_TASK GOAL_:
Copy exactly the stretch of data below from the line with "Изменить (212, 724)" through the line with "Kovea Portable Range [TKR-9507] (329, 1063)", including both of those lines.
Start of Block
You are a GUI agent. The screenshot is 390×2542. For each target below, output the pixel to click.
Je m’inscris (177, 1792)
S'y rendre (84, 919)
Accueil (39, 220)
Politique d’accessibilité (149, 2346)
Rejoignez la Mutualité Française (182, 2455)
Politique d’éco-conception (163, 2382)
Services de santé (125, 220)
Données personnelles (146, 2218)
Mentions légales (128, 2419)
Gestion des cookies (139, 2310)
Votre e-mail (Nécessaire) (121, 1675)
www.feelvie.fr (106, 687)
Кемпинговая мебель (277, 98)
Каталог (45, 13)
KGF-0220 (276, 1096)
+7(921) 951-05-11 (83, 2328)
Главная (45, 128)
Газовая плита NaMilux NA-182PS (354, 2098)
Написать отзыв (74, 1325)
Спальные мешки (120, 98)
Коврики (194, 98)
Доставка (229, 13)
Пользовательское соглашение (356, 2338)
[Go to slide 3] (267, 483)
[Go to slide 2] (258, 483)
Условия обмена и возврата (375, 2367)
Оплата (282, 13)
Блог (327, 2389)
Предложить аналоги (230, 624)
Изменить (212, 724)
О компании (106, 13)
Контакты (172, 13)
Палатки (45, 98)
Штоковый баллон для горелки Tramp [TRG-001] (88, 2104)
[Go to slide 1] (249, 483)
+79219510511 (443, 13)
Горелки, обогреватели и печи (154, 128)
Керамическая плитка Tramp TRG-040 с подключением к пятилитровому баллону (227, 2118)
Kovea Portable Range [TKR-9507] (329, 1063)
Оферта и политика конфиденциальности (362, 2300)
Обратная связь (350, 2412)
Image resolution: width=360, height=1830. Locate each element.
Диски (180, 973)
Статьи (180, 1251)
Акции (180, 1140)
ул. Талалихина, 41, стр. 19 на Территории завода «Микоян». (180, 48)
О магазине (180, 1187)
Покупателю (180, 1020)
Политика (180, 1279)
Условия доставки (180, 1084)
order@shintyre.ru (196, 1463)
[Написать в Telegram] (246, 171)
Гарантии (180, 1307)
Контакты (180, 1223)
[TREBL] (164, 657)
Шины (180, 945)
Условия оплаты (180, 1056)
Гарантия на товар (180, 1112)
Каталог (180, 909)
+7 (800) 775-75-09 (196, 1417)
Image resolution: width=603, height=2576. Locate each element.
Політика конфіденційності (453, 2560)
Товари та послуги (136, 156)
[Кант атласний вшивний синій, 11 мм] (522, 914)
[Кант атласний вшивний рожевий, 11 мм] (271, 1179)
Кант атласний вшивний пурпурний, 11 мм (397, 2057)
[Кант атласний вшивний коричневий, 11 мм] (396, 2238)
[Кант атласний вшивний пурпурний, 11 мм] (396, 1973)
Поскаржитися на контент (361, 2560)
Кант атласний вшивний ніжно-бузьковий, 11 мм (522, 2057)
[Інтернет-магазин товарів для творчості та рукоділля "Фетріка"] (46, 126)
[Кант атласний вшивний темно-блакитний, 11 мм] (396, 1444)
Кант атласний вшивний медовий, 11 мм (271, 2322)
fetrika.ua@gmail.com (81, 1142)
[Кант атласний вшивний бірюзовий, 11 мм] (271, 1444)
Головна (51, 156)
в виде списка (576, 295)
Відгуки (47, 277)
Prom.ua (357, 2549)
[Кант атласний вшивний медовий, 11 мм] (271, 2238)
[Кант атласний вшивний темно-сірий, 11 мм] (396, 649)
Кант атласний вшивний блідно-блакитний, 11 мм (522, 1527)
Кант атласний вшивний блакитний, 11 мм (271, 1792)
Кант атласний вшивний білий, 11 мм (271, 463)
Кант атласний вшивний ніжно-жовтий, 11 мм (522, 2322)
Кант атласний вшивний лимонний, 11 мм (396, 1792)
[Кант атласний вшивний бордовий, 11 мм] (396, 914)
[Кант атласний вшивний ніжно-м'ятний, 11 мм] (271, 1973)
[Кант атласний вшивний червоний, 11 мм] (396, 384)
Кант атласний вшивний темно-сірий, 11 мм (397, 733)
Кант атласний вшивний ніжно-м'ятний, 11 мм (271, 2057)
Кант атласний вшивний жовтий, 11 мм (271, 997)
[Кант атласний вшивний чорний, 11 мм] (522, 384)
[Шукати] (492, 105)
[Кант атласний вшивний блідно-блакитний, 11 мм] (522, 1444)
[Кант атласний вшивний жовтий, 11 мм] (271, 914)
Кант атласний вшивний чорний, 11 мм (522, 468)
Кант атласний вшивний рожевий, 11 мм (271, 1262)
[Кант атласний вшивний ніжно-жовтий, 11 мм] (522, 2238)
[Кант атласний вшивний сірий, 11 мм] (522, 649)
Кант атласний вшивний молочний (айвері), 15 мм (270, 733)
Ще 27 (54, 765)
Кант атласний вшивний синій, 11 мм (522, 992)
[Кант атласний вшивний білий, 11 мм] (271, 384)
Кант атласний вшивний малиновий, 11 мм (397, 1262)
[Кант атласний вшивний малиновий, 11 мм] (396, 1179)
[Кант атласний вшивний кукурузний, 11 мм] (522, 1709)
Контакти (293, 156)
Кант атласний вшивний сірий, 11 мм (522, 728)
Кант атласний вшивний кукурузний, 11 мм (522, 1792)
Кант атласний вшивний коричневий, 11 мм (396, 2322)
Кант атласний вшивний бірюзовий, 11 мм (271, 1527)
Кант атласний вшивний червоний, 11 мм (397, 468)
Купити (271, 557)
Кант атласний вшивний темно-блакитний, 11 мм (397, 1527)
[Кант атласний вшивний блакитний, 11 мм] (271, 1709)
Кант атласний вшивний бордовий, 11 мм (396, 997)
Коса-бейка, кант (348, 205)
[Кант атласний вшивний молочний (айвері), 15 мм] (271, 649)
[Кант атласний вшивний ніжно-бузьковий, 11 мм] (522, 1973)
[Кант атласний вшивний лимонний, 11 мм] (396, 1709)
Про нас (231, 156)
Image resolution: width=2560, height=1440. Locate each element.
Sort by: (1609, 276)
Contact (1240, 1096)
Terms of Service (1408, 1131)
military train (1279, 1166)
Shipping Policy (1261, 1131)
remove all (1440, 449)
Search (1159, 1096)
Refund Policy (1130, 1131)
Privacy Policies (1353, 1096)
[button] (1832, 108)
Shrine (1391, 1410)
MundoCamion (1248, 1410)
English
End of Block
_YOUR SOLUTION_:
Изменить (212, 724)
О компании (106, 13)
Контакты (172, 13)
Палатки (45, 98)
Штоковый баллон для горелки Tramp [TRG-001] (88, 2104)
[Go to slide 1] (249, 483)
+79219510511 (443, 13)
Горелки, обогреватели и печи (154, 128)
Керамическая плитка Tramp TRG-040 с подключением к пятилитровому баллону (227, 2118)
Kovea Portable Range [TKR-9507] (329, 1063)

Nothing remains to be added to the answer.